■ **EXERCISE BRIEF**: Every record here needs to be written out again exactly.

■ **Stored data**:
⟨

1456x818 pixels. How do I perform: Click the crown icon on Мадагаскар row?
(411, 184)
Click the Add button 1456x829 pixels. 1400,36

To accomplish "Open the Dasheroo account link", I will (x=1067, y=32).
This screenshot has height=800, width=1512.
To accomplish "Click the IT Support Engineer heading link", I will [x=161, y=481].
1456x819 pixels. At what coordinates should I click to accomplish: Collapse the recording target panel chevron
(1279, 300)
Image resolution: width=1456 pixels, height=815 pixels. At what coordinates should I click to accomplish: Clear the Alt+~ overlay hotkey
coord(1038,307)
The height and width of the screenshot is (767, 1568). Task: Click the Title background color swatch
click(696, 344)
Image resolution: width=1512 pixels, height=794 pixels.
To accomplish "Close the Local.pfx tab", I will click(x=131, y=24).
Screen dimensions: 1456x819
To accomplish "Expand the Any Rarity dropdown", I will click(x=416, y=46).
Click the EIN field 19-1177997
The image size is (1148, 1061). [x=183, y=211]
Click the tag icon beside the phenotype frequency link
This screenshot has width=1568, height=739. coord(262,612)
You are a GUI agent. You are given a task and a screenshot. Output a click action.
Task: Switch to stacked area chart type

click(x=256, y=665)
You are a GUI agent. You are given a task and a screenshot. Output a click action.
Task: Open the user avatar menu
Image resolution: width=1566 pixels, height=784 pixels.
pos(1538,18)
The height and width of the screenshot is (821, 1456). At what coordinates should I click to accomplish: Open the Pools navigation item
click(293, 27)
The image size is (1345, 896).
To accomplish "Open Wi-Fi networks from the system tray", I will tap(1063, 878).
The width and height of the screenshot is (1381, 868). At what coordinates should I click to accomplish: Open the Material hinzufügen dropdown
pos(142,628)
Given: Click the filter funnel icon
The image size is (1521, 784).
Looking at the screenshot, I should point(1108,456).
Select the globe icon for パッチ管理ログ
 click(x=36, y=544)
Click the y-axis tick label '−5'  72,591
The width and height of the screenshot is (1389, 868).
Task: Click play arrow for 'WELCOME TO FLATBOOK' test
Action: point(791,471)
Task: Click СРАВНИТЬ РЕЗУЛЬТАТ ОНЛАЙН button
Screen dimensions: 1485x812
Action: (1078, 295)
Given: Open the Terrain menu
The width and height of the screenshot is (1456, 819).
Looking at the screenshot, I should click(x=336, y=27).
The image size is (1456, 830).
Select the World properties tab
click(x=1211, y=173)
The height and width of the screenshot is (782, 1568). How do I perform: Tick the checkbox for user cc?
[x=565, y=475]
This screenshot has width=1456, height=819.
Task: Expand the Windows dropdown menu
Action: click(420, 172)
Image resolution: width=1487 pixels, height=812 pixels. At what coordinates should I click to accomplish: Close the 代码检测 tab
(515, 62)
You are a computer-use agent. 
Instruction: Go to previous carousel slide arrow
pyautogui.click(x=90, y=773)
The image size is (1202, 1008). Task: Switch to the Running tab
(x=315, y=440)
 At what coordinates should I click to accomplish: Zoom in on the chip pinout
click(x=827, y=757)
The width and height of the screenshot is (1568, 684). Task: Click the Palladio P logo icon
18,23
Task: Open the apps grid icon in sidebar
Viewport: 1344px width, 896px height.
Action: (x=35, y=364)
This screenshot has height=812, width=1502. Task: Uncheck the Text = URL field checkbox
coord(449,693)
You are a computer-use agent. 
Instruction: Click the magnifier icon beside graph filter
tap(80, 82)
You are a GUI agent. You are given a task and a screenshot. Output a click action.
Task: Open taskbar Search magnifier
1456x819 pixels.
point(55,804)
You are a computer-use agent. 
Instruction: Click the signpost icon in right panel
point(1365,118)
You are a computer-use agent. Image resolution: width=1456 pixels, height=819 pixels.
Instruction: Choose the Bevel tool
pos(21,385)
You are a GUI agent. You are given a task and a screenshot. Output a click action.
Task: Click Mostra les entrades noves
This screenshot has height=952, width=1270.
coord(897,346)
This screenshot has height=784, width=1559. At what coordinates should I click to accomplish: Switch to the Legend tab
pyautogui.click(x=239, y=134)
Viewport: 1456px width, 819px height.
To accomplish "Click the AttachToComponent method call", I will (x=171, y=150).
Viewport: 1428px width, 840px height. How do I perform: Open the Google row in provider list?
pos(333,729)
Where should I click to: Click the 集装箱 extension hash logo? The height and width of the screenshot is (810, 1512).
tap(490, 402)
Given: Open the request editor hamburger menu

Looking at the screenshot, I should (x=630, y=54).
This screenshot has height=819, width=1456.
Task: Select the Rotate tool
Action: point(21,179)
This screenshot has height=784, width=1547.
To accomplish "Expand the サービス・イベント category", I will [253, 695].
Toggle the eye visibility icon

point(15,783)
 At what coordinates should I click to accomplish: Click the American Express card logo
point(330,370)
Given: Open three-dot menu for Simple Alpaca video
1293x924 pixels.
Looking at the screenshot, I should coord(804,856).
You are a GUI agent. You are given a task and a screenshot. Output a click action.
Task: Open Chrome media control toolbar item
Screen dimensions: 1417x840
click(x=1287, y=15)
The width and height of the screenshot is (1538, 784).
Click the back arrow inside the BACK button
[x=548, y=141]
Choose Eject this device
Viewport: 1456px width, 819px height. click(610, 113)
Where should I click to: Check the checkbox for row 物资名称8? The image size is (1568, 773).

⟩

■ **ANSWER SPACE**:
1456x818 pixels. How do I perform: Click the crown icon on Мадагаскар row?
(411, 184)
Click the Add button 1456x829 pixels. 1400,36

To accomplish "Open the Dasheroo account link", I will (x=1067, y=32).
This screenshot has height=800, width=1512.
To accomplish "Click the IT Support Engineer heading link", I will [x=161, y=481].
1456x819 pixels. At what coordinates should I click to accomplish: Collapse the recording target panel chevron
(1279, 300)
Image resolution: width=1456 pixels, height=815 pixels. At what coordinates should I click to accomplish: Clear the Alt+~ overlay hotkey
coord(1038,307)
The height and width of the screenshot is (767, 1568). Task: Click the Title background color swatch
click(696, 344)
Image resolution: width=1512 pixels, height=794 pixels.
To accomplish "Close the Local.pfx tab", I will click(x=131, y=24).
Screen dimensions: 1456x819
To accomplish "Expand the Any Rarity dropdown", I will click(x=416, y=46).
Click the EIN field 19-1177997
The image size is (1148, 1061). [x=183, y=211]
Click the tag icon beside the phenotype frequency link
This screenshot has width=1568, height=739. coord(262,612)
You are a GUI agent. You are given a task and a screenshot. Output a click action.
Task: Switch to stacked area chart type

click(x=256, y=665)
You are a GUI agent. You are given a task and a screenshot. Output a click action.
Task: Open the user avatar menu
Image resolution: width=1566 pixels, height=784 pixels.
pos(1538,18)
The height and width of the screenshot is (821, 1456). At what coordinates should I click to accomplish: Open the Pools navigation item
click(293, 27)
The image size is (1345, 896).
To accomplish "Open Wi-Fi networks from the system tray", I will tap(1063, 878).
The width and height of the screenshot is (1381, 868). At what coordinates should I click to accomplish: Open the Material hinzufügen dropdown
pos(142,628)
Given: Click the filter funnel icon
The image size is (1521, 784).
Looking at the screenshot, I should point(1108,456).
Select the globe icon for パッチ管理ログ
 click(x=36, y=544)
Click the y-axis tick label '−5'  72,591
The width and height of the screenshot is (1389, 868).
Task: Click play arrow for 'WELCOME TO FLATBOOK' test
Action: point(791,471)
Task: Click СРАВНИТЬ РЕЗУЛЬТАТ ОНЛАЙН button
Screen dimensions: 1485x812
Action: (1078, 295)
Given: Open the Terrain menu
The width and height of the screenshot is (1456, 819).
Looking at the screenshot, I should click(x=336, y=27).
The image size is (1456, 830).
Select the World properties tab
click(x=1211, y=173)
The height and width of the screenshot is (782, 1568). How do I perform: Tick the checkbox for user cc?
[x=565, y=475]
This screenshot has width=1456, height=819.
Task: Expand the Windows dropdown menu
Action: click(420, 172)
Image resolution: width=1487 pixels, height=812 pixels. At what coordinates should I click to accomplish: Close the 代码检测 tab
(515, 62)
You are a computer-use agent. 
Instruction: Go to previous carousel slide arrow
pyautogui.click(x=90, y=773)
The image size is (1202, 1008). Task: Switch to the Running tab
(x=315, y=440)
 At what coordinates should I click to accomplish: Zoom in on the chip pinout
click(x=827, y=757)
The width and height of the screenshot is (1568, 684). Task: Click the Palladio P logo icon
18,23
Task: Open the apps grid icon in sidebar
Viewport: 1344px width, 896px height.
Action: (x=35, y=364)
This screenshot has height=812, width=1502. Task: Uncheck the Text = URL field checkbox
coord(449,693)
You are a computer-use agent. 
Instruction: Click the magnifier icon beside graph filter
tap(80, 82)
You are a GUI agent. You are given a task and a screenshot. Output a click action.
Task: Open taskbar Search magnifier
1456x819 pixels.
point(55,804)
You are a computer-use agent. 
Instruction: Click the signpost icon in right panel
point(1365,118)
You are a computer-use agent. Image resolution: width=1456 pixels, height=819 pixels.
Instruction: Choose the Bevel tool
pos(21,385)
You are a GUI agent. You are given a task and a screenshot. Output a click action.
Task: Click Mostra les entrades noves
This screenshot has height=952, width=1270.
coord(897,346)
This screenshot has height=784, width=1559. At what coordinates should I click to accomplish: Switch to the Legend tab
pyautogui.click(x=239, y=134)
Viewport: 1456px width, 819px height.
To accomplish "Click the AttachToComponent method call", I will (x=171, y=150).
Viewport: 1428px width, 840px height. How do I perform: Open the Google row in provider list?
pos(333,729)
Where should I click to: Click the 集装箱 extension hash logo? The height and width of the screenshot is (810, 1512).
tap(490, 402)
Given: Open the request editor hamburger menu

Looking at the screenshot, I should (x=630, y=54).
This screenshot has height=819, width=1456.
Task: Select the Rotate tool
Action: point(21,179)
This screenshot has height=784, width=1547.
To accomplish "Expand the サービス・イベント category", I will [253, 695].
Toggle the eye visibility icon

point(15,783)
 At what coordinates should I click to accomplish: Click the American Express card logo
point(330,370)
Given: Open three-dot menu for Simple Alpaca video
1293x924 pixels.
Looking at the screenshot, I should coord(804,856).
You are a GUI agent. You are given a task and a screenshot. Output a click action.
Task: Open Chrome media control toolbar item
Screen dimensions: 1417x840
click(x=1287, y=15)
The width and height of the screenshot is (1538, 784).
Click the back arrow inside the BACK button
[x=548, y=141]
Choose Eject this device
Viewport: 1456px width, 819px height. click(610, 113)
Where should I click to: Check the checkbox for row 物资名称8? The image size is (1568, 773).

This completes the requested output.